Did the Greater Western Sydney Giants dodge a bullet by not landing Lance Franklin in the off-season? It’s way too early to tell after only one game, but the first round matchup between the Giants and the Sydney Swans may have been a foretelling of things to come. It was an incredible win by the Giants; their first in five Sydney derbies, and the biggest win of their short history to date.
The Swans may have trumped the Giants in nabbing Franklin, but the result confirms what many people were already thinking: the Giants didn’t need him anyway. Their embarrassment of forward line riches comprises the three forwards with the most potential in the league, one of whom wasn’t even playing on the weekend.
For all of the talk about Franklin, it was Jeremy Cameron and Jonathan Patton who were the dominant forwards on the ground, booting four and three goals respectively. The last member of the trio, 2013’s number one draft pick Tom Boyd, had to be content with a run in the GWS reserves where he impressed with a four-goal performance.
But if you look at who else wasn’t playing in the Giants’ senior side, it rams home just how impressive their win over the Swans was.

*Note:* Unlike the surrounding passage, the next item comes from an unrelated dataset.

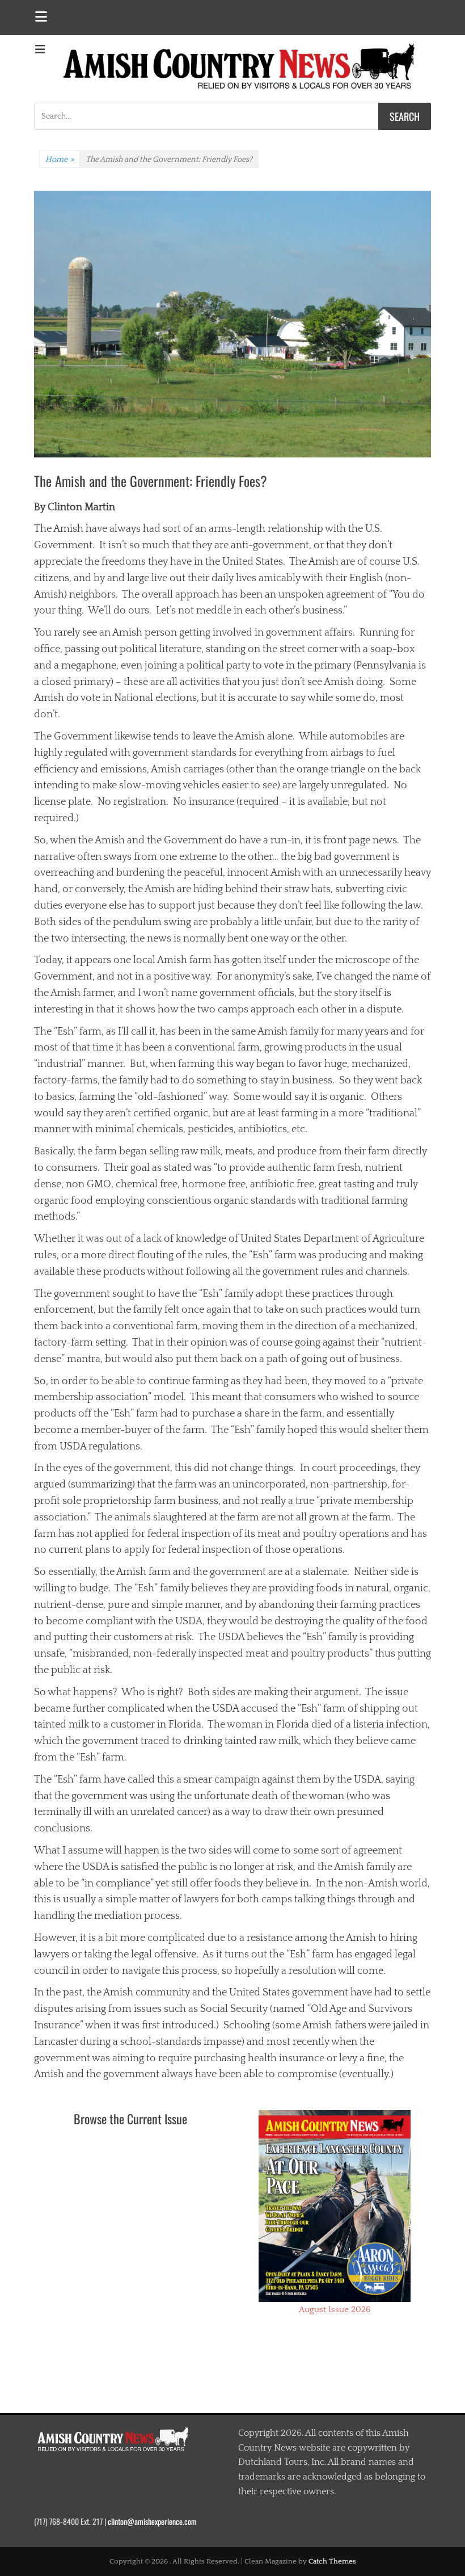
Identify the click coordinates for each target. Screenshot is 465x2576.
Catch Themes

In addition to Boyd, missing from their team on the weekend were another 10 first round draft picks: Josh Kelly (a pick 2), Cam McCarthy (14), Jon O’Rourke (2), Lachlan Plowman (3), Kristian Jaksch (12), Aidan Corr (14), Will Hoskins-Elliot (4), Matthew Buntine (5), Adam Tomlinson (9) and Liam Sumner (10).
In two or three years’ time the Giants will be so much better than anyone else it’s going to be scary.
Besides possessing a forward line containing the equivalent of Matthew Pavlich, Jonathan Brown and Nick Riewoldt, the rest of the GWS lineup will be sprinkled with serious talent on each line. Even if just half of the abovenamed 10 go on to fulfil their full potential, GWS will have about eight genuine superstar AFL players. Forget about the one-sided thrashings they endured in 2012 and 2013; from 2016 onwards it will be the Giants handing out the beltings to the other clubs.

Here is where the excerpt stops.